Find the number of normals to the parabola $y^2=8x$ through (2,1)
$$$$
I tried as follows:
Any normal to the parabola will be of the form $$y=mx-am^3-2am$$
Since the point (2,1) lies on the normal, it satisfies the equation of the normal. Thus $$2m^3+2m+1=0$$
The number of real roots of $m$ in the above equation would indicate the number of normals which satisfy the condition given in the question. However, I got stuck while trying to manually calculate the roots.

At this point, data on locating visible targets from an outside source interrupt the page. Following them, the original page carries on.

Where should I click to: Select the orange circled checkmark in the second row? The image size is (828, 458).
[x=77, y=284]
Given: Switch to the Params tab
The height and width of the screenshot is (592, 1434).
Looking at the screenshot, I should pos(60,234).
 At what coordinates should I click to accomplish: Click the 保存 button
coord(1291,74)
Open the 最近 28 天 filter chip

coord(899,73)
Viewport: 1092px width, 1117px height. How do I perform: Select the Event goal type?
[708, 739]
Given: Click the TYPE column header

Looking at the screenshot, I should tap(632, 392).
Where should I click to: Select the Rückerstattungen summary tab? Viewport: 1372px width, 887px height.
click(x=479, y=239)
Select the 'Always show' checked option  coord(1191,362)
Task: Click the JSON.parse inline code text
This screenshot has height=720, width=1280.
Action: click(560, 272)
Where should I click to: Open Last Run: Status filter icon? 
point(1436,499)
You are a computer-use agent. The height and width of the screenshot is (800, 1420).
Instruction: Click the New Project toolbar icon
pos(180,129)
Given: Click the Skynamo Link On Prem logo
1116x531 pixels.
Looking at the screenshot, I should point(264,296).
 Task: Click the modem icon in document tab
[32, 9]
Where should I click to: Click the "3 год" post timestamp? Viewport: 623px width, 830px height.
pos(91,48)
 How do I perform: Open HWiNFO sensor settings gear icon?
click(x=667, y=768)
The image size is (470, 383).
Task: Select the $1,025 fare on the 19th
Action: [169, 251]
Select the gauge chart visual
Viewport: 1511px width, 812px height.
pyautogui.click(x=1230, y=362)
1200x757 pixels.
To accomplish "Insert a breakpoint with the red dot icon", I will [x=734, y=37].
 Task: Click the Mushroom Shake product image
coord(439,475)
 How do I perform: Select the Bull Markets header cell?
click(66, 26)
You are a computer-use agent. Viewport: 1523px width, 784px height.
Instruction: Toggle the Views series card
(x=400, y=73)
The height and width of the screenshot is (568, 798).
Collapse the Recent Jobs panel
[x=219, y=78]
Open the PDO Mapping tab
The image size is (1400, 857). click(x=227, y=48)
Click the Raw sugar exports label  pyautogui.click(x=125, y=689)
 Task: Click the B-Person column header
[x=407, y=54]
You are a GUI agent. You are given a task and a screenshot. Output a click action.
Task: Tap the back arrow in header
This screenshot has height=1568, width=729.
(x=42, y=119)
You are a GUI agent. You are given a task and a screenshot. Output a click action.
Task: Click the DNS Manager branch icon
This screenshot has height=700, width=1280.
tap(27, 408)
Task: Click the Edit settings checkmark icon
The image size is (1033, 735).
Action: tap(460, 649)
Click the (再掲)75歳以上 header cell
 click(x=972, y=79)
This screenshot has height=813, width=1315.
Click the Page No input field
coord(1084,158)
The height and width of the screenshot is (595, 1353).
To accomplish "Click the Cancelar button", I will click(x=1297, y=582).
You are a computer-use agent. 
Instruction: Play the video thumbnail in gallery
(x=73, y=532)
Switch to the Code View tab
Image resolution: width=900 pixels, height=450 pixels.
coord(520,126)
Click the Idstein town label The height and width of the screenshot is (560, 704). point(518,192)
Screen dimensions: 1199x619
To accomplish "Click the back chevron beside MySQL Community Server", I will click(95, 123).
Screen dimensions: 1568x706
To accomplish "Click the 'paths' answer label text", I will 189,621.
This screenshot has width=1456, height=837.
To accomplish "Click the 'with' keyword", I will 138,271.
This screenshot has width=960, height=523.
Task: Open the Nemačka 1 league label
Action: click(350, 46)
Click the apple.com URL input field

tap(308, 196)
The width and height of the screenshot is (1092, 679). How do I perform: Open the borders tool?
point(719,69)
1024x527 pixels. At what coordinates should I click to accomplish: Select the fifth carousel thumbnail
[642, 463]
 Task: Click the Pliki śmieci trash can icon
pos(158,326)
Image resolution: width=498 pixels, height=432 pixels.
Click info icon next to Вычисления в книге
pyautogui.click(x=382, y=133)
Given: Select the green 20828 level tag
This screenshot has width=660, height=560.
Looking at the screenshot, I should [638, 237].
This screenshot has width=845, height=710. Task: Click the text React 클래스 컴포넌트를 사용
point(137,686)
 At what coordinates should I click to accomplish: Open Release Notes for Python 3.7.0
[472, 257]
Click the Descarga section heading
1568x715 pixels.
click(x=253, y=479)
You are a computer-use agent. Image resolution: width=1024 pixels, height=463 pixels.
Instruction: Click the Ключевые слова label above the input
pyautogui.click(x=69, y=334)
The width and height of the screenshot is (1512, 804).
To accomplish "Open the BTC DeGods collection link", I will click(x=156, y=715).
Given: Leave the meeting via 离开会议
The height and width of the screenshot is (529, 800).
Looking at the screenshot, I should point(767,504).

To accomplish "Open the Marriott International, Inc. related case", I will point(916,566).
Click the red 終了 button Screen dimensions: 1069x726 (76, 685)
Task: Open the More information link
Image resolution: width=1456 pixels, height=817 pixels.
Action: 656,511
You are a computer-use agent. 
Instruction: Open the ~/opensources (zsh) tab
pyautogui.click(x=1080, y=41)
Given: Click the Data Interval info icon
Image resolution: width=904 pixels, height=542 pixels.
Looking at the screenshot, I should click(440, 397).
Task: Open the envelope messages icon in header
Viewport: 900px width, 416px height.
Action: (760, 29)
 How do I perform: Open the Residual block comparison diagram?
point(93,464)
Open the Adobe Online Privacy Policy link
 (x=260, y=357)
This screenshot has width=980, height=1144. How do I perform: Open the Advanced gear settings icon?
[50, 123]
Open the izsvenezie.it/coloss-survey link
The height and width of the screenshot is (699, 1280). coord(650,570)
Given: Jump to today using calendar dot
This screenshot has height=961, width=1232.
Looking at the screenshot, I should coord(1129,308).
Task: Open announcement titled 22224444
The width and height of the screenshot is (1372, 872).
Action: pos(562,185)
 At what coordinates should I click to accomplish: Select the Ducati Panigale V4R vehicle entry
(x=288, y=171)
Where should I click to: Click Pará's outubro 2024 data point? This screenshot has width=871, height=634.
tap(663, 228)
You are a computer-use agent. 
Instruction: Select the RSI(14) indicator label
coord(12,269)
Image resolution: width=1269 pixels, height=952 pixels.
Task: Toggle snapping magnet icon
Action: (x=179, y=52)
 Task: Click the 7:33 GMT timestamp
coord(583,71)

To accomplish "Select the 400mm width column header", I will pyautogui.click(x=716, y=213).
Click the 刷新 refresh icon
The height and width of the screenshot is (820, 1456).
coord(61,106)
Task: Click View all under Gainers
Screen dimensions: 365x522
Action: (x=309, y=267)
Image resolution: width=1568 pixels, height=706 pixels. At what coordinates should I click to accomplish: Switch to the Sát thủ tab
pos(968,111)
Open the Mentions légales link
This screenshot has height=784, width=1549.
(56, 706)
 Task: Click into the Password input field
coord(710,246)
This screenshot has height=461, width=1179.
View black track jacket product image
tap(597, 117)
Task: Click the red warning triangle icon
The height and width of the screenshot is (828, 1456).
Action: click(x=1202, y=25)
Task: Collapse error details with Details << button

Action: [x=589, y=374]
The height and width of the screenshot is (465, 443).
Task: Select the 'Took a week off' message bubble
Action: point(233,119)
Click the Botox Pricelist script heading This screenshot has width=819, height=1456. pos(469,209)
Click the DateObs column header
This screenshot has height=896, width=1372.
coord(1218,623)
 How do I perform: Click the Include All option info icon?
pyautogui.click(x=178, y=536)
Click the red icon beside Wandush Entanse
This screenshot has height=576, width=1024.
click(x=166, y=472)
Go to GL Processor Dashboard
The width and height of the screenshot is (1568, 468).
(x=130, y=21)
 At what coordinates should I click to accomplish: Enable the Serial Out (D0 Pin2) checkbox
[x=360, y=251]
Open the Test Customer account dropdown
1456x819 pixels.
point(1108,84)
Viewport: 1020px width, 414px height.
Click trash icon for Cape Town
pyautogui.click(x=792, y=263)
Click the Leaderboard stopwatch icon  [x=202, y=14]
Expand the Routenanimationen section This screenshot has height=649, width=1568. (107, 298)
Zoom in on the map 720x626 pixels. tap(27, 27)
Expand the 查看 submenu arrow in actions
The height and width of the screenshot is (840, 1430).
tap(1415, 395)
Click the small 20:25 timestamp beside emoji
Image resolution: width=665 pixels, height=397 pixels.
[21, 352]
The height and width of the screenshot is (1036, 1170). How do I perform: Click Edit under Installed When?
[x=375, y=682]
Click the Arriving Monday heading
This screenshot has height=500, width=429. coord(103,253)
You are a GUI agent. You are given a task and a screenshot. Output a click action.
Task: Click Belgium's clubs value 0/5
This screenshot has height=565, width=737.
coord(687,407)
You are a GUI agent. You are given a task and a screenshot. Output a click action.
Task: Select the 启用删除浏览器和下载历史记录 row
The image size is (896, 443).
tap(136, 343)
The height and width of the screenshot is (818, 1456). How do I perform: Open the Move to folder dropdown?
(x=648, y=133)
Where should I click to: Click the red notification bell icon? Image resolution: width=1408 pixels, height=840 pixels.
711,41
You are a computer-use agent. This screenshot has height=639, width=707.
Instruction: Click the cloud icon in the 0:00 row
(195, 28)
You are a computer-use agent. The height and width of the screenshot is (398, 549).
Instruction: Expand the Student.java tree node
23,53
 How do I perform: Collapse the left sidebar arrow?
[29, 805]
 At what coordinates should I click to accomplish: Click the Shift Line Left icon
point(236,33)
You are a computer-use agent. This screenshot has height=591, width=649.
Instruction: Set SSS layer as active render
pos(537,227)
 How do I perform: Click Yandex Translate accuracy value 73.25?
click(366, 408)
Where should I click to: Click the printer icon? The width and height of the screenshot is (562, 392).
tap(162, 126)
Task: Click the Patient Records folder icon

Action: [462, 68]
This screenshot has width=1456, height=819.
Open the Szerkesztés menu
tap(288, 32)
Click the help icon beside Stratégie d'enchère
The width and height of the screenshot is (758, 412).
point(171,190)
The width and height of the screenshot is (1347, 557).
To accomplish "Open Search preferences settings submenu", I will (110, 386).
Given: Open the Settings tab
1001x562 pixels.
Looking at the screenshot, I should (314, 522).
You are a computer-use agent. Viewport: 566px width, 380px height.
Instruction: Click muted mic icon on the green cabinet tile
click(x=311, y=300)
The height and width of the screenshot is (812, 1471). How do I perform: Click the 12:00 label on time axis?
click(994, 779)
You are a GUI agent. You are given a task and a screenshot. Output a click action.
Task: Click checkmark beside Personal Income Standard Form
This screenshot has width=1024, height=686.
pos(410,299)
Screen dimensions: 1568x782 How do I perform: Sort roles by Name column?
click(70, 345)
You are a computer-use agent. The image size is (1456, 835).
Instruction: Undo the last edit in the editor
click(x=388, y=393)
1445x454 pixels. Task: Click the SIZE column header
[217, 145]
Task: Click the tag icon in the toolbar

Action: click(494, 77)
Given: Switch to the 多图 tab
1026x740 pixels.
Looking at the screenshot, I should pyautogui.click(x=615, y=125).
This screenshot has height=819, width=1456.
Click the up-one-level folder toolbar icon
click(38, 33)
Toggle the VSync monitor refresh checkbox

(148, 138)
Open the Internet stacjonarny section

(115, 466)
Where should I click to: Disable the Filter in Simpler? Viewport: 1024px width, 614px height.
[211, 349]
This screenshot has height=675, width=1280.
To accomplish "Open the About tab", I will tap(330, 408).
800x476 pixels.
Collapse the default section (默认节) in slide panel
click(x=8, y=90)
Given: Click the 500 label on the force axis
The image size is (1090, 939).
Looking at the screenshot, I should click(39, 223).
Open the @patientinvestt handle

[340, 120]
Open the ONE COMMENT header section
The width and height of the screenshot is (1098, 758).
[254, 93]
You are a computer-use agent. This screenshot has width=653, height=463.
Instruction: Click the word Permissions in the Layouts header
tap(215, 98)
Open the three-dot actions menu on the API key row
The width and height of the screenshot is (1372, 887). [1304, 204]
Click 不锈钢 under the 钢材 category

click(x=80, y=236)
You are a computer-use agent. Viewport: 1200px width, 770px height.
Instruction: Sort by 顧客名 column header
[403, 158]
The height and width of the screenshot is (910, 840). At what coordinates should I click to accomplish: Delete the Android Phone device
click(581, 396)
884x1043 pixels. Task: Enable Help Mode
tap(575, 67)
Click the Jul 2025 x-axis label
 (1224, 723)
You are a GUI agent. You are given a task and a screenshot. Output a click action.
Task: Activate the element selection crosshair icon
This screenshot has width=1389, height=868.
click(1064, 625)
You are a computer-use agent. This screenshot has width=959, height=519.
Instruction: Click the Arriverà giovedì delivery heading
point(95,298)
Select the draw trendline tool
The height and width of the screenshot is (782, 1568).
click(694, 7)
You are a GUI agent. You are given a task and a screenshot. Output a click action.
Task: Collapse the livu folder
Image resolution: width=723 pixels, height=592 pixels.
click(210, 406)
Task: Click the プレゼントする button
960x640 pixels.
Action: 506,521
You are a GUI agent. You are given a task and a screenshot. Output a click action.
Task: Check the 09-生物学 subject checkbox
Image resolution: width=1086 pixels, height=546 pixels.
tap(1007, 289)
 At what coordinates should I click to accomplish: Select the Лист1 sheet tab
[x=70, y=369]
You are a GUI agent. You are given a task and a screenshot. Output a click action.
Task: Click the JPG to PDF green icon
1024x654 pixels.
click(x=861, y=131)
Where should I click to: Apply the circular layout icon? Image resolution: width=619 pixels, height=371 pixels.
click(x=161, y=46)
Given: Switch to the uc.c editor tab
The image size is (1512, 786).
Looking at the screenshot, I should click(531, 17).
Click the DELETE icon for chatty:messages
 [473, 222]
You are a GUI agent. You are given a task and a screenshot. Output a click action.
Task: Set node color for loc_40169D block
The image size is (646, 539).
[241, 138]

I would be grateful if somebody could please show me a more efficient method of solving the question. Many thanks in advance!
Best Answer
You have a cubic equation in $m$. You can find how many roots that equation has by looking at the discriminant
$$\Delta=18abcd-4b^3d+b^2c^2-4ac^3-27a^2d^2$$
for the equation $ax^3+bx^2+cx+d=0$. In your case, $a=2,\ b=0,\ c=2,\ d=1$. So your discriminant is
$$\Delta=0-0+0-4\cdot 2\cdot 2^3-17\cdot 2^2\cdot 1^2=-172$$
This is negative, so your equation has exactly one root. Your problem does not require actually finding the solution, so you are done (if, of course, your other work is correct).
For confirmation, you can look at the derivative of your equation:
$$\frac{dy}{dm}=6m^2+2$$
That derivative is always positive, so the function represented by $y$ is strictly increasing and there can be at most one zero. A cubic function must have at least one zero, so we know there is exactly one zero.